## EXERCISE DIRECTIONS
Every line of the data is to be retyped exactly.

[Extracted data entries]
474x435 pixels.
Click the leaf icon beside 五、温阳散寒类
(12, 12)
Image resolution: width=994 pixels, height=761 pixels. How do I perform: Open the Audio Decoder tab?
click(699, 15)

## WRITTEN RESPONSE
474x435 pixels.
Click the leaf icon beside 五、温阳散寒类
(12, 12)
Image resolution: width=994 pixels, height=761 pixels. How do I perform: Open the Audio Decoder tab?
click(699, 15)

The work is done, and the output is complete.